Chaotic systems are favored by cryptographers for scrambling and diffusion in image encryption because of their pseudo-random and initial value sensitivity. The common chaotic systems were consisted of Logistic mapping, Tent mapping, Henon mapping, Lorenz and Lorenz-like mapping. The chaotic systems produce large keyspace and have strongly adaptive key flows and high security. However, as indicated by the deep research on chaos theories, some low-dimensional chaotic systems have some problems (e.g., simple structure and periodic window), which indicates that the pseudo-random sequences came from the mentioned chaotic systems have weak anti-attack ability and are easy to be cracked. Thus, these chaotic systems cannot ensure the security of the encryption of image. To solve this problem, we produce a double-time-delay chaotic system, which produces pseudo-random sequences with good randomness, wide ranges and no window. Since a double-time-delay chaotic system can replace Logistic mapping chaotic systems with weak dynamic characteristics and narrow chaos range, it can ensure the security of the encryption algorithm.
According to Figure 11, the dual time-delay Lorenz system generates the pseudo-random sequence (X,Y,Z) and then the sequence for scrambling and diffusion is used to the image encryption and decryption process.

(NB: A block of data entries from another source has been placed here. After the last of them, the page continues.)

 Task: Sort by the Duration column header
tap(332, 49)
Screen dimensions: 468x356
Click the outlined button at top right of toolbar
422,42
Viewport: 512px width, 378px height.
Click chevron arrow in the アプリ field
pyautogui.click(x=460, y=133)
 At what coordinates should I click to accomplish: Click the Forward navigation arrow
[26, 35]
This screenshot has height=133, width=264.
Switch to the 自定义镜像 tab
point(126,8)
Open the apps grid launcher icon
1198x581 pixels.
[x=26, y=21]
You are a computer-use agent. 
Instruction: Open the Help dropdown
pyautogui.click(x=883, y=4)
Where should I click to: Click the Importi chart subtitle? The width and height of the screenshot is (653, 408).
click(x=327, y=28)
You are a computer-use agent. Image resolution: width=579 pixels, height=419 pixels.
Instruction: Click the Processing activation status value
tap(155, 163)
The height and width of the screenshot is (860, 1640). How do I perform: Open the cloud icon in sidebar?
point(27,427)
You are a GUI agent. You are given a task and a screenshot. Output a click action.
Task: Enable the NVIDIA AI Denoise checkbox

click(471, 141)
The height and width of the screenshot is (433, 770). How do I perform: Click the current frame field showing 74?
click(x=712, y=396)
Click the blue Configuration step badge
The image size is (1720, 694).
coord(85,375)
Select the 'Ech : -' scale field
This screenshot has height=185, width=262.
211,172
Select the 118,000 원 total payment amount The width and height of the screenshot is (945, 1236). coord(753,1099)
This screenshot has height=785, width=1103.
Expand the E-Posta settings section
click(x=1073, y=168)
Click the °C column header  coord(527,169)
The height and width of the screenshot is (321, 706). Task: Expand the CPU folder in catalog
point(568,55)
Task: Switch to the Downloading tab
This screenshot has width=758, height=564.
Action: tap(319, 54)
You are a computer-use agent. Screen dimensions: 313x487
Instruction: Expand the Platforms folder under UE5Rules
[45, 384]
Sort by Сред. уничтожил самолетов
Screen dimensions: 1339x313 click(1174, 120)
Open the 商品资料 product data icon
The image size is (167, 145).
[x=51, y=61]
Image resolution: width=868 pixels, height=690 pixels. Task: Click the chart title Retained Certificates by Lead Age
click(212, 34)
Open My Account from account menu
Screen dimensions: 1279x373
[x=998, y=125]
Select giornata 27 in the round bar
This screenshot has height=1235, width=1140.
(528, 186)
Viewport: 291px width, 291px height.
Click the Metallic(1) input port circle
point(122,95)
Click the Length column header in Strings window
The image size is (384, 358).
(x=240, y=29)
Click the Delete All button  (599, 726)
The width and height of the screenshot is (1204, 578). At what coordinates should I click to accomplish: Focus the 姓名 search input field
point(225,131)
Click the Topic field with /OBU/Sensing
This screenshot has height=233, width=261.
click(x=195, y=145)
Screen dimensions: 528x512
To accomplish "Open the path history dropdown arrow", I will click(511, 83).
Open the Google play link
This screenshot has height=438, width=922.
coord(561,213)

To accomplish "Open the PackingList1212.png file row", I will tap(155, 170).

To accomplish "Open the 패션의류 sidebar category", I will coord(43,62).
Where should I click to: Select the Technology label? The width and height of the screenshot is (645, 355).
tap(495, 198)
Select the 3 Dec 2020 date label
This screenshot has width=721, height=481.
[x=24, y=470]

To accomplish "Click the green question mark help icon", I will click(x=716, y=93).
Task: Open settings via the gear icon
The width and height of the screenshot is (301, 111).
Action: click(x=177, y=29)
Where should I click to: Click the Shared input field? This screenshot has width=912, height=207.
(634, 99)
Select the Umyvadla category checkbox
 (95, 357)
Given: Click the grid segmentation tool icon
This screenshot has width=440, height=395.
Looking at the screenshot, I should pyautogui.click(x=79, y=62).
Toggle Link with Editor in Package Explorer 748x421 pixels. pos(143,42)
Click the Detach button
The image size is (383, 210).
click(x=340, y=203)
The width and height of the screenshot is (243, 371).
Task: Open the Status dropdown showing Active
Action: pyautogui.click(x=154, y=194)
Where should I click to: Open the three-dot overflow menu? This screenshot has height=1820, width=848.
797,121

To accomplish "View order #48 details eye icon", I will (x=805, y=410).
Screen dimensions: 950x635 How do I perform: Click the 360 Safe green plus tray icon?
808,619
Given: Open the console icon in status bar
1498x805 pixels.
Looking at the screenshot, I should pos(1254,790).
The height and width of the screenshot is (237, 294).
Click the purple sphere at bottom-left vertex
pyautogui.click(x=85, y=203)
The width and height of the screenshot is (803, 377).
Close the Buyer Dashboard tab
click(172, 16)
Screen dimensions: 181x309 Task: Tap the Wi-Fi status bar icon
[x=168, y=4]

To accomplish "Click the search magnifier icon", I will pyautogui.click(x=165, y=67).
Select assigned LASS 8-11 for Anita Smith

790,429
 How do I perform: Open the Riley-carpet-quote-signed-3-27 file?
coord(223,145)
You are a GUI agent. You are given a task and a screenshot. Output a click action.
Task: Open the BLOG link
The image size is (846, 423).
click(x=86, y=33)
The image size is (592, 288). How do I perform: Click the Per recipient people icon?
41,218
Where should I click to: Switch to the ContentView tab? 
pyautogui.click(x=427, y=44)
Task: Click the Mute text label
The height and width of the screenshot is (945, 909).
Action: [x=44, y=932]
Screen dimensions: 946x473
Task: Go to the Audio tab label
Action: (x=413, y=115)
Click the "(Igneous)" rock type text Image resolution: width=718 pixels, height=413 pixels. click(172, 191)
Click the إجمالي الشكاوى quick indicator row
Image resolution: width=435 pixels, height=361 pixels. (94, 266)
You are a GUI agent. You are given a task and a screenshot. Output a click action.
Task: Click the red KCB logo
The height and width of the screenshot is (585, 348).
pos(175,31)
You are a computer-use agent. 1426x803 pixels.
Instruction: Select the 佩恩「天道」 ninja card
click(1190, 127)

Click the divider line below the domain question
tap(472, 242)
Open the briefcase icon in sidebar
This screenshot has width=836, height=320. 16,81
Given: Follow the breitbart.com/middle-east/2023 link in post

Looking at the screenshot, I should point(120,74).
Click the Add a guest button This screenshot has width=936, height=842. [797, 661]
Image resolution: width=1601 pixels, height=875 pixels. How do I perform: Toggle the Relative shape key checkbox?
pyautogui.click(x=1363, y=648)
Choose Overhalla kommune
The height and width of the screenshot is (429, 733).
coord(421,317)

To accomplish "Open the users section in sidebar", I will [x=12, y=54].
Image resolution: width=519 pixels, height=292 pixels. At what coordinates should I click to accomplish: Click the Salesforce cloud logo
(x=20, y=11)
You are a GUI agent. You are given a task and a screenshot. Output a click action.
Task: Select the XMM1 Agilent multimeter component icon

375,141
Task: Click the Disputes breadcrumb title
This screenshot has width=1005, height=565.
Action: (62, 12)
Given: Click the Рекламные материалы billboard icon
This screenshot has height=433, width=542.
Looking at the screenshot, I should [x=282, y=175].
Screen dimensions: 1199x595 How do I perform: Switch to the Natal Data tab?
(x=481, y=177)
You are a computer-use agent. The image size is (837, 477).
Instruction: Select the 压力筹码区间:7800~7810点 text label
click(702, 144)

Time-delay chaotic systems have essential differences with non-time-delay chaotic systems in numerous aspects, and their dynamic behaviors are completely different and show significantly complex phenomena. The basic characteristic of the time-delay chaotic systems is that the evolution of the systems over time is dependent of their current and past states, which is usually referred to as the lag-type time-delay dynamics system. This type of dynamic system is the infinite-dimensional dynamical system usually described by delay-delay differential equations. No matter how small the delay is, the state space of the system is infinite-dimensional, and the solution space is infinite-dimensional, i.e., the characteristic equation of the corresponding linearized system has an infinite number of roots. Before encryption and decryption, a dual time-delay chaotic system is adopted to produce three pseudo-random sequences (X,Y,Z) simultaneously, corresponding to encryption and decryption operations after the color image separation channel. Thud, the keyspace will be larger than that of the previous chaotic systems. The keyspace will comprise three chaotic system parameters, two time-delay values and interception positions of three pseudo-random sequences. If the image size is M×N×3, the number of pseudo-random sequences produced by the chaotic system with time-delay will be far higher than M×N. To be specific, M and N denote the horizontal and vertical pixel values of the image, respectively.
Overall, an encryption algorithm consists of diffusion and scrambling. At the scrambling stage, the pseudo-random sequence is ranked in an order of ascending, and the position of pixel of the plaintext image is transformed in accordance with the sorted sequence to confuse the pixel position of the plaintext image. At the diffusion stage, the matrix is built using the intercepted sequence and multiplied by the scrambled pixel matrix to obtain the pixel matrix of encrypted image.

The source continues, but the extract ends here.